Road policing crews from Cleveland and Durham Police are supporting a Europe-wide seatbelt campaign this week week.
The initiative will see officers stopping vehicles where drivers or passengers are not wearing their seatbelts all this week as part of the work carried out by TISPOL, the European traffic police network.
And with schools having just gone back across the region, police will be paying particular attention to parents dropping off or picking up their children
Under current legislation, drivers are responsible for ensuring that suitable safety restraints are worn by all passengers under 14 years old. Children must use an appropriate child car restraint for their weight until they are 135cm tall or their 12th birthday, whichever is first.

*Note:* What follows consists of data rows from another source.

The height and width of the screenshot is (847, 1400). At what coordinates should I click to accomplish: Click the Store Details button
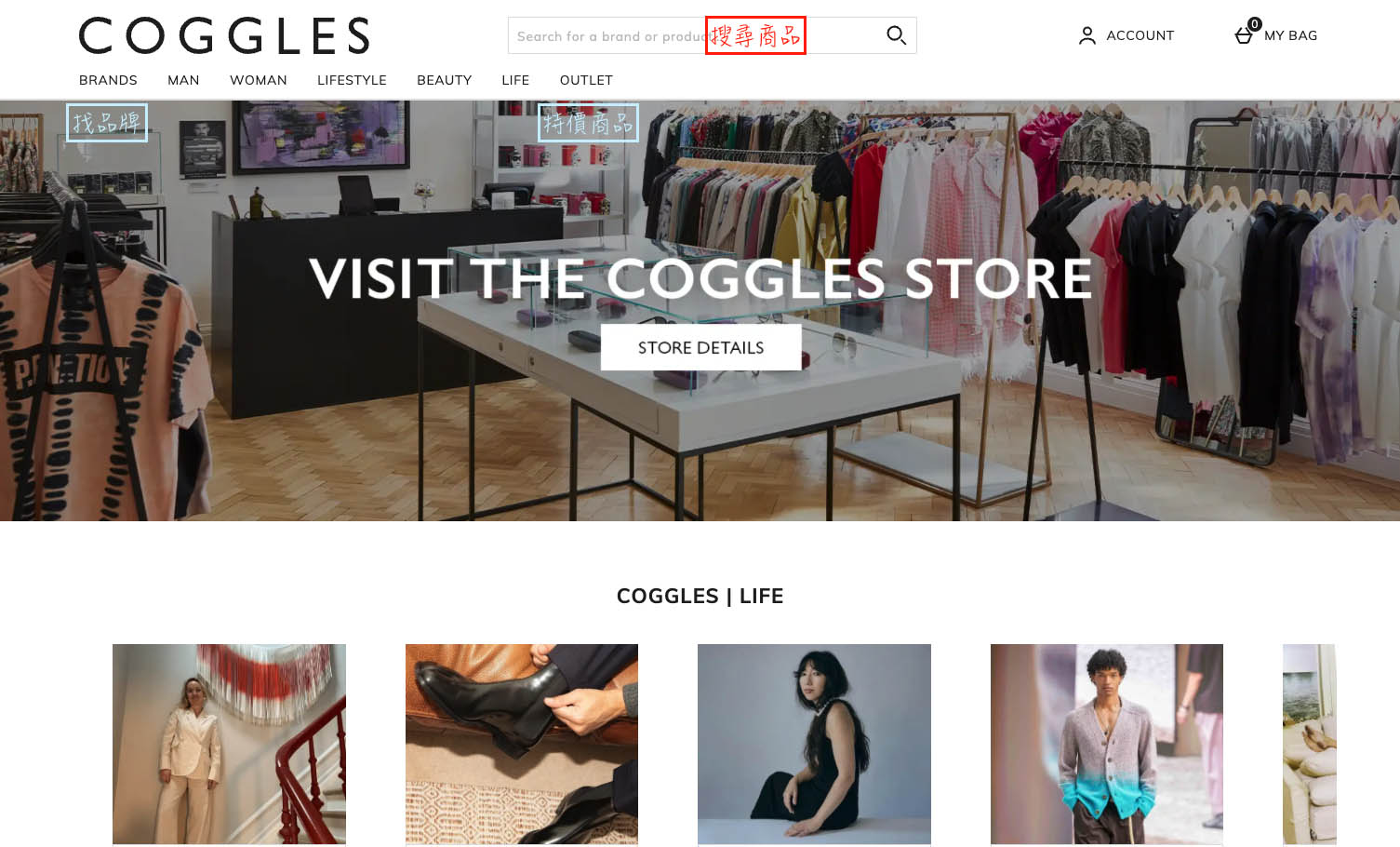pos(700,347)
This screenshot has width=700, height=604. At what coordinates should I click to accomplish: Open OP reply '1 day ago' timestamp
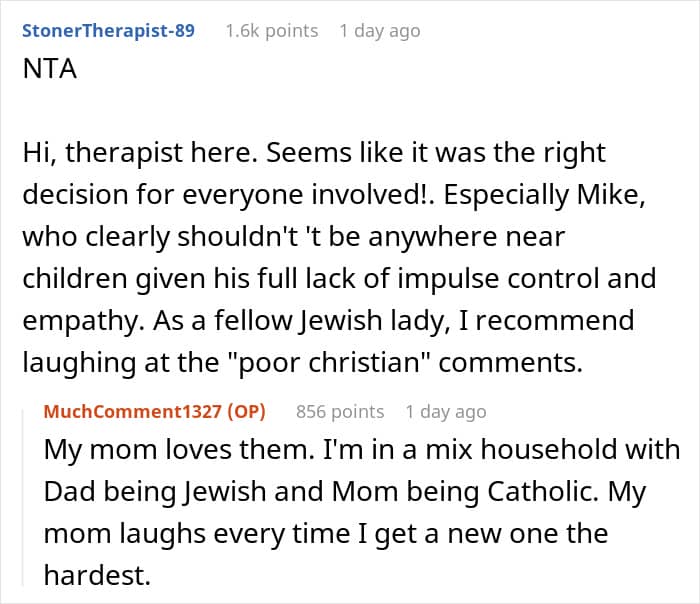445,411
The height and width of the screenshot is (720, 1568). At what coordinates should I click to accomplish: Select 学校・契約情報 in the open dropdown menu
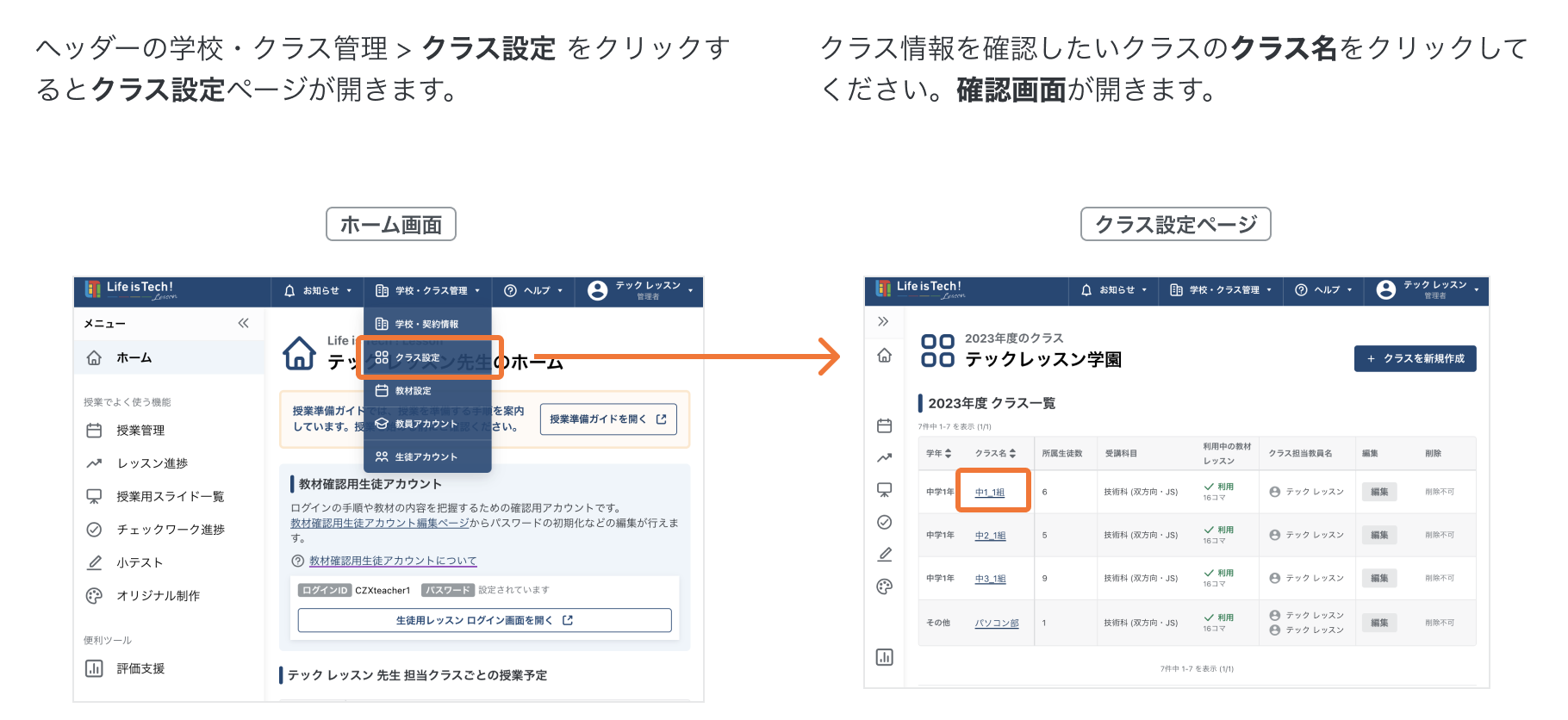tap(426, 325)
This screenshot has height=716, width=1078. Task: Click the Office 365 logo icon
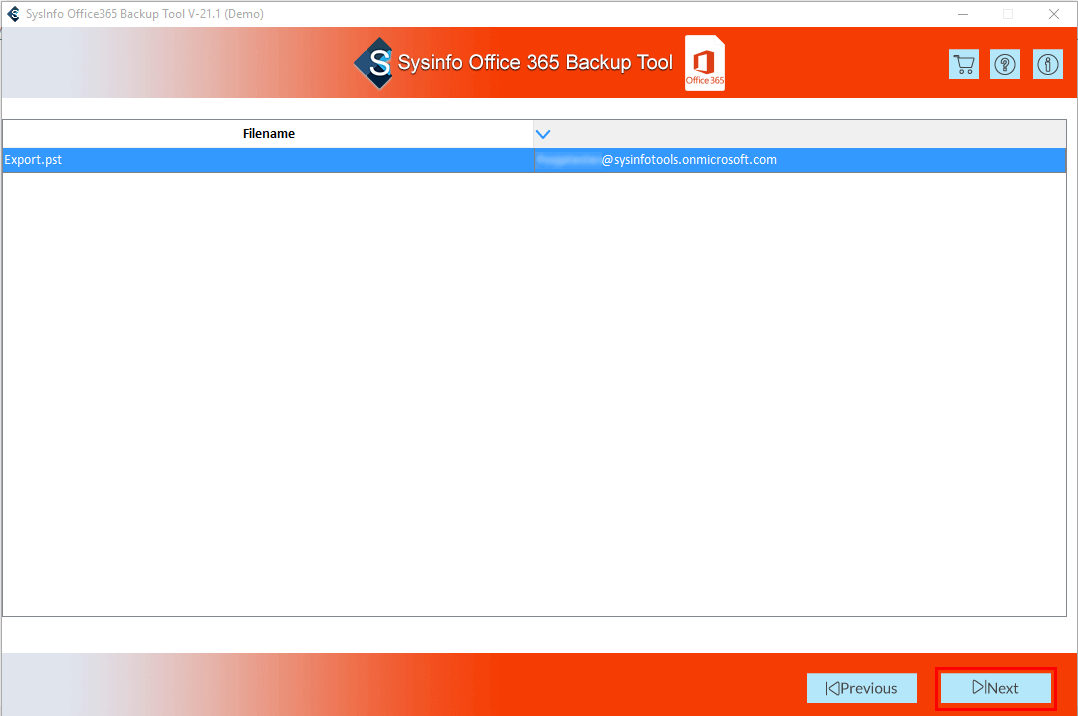705,64
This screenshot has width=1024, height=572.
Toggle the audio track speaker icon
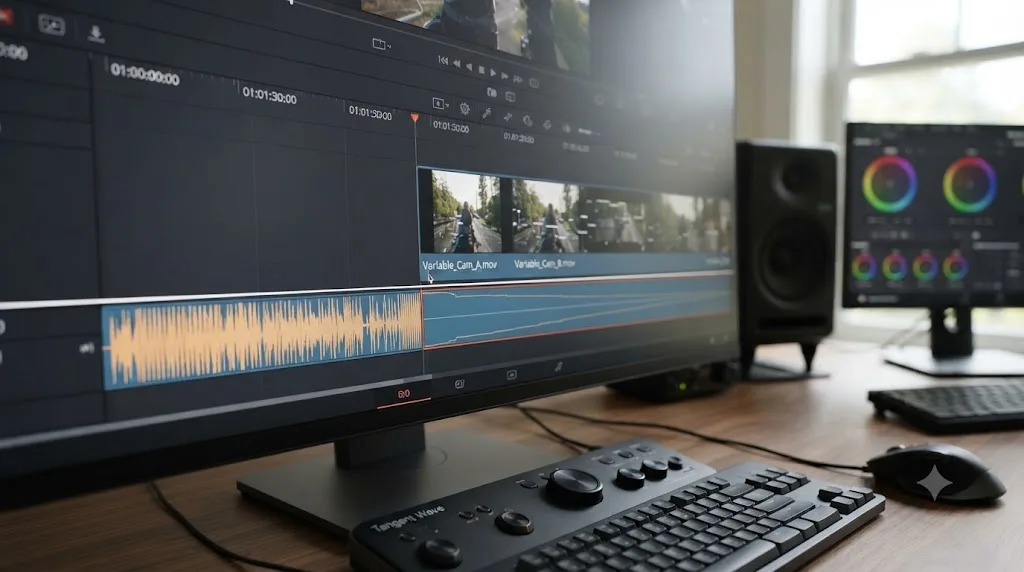tap(86, 348)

As seatbelts do not fit children correctly, an appropriate child car restraint is needed to offer the same level of protection as a seatbelt does for adults. Passengers over 14 years are responsible for wearing their own seatbelt and can therefore face prosecution.

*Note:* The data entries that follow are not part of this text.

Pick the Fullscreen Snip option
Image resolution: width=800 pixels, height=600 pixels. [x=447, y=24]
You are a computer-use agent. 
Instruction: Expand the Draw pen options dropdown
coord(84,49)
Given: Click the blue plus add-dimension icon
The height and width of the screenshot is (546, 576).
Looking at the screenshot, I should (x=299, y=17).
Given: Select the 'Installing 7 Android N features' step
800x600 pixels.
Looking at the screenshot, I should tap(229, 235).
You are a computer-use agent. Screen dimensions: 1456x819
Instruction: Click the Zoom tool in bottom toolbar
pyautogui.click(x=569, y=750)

Inspector Wendy Tinkler (pictured above), from the Cleveland and Durham Specialist Operations Unit, said: “If you travel in a vehicle and fail to wear a seatbelt you are putting yourself and potentially others at a hugely increased risk of serious injury or death.

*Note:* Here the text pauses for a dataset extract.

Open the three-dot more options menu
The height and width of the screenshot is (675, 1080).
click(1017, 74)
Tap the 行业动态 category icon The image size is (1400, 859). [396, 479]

“Our aim is to keep motorists and passengers as safe as we possibly can and to reinforce the message that children are especially vulnerable.
“We need to protect them in the right manner whenever they are travelling in a vehicle, no matter how short or familiar the journey might be.”
Insp Tinkler added: “All too often our road policing officers have to deal with crashes where the simple act of wearing a seatbelt could have saved someone’s life. The action we are carrying out over the week should remind drivers they must belt up at the start of every journey.”
This operation follows on from the success of the first TISPOL seatbelt campaign of 2015 which was held in March. Officers issued 4,608 penalties for the non-wearing of seatbelts across the UK, including 30 in Durham and Cleveland.
Improving road safety is one of the key areas that Ron Hogg, Durham’s Police and Crime Commissioner, is focusing on in his Police and Crime Plan 2015-17.
He said: “Drivers have a duty of care to ensure their passengers wear their seatbelts, especially young passengers, who may not be old enough to take responsibility for themselves and need to learn how to stay safe.
“There is no excuse. No one should die because they weren’t wearing a seatbelt, and I fully support this campaign.”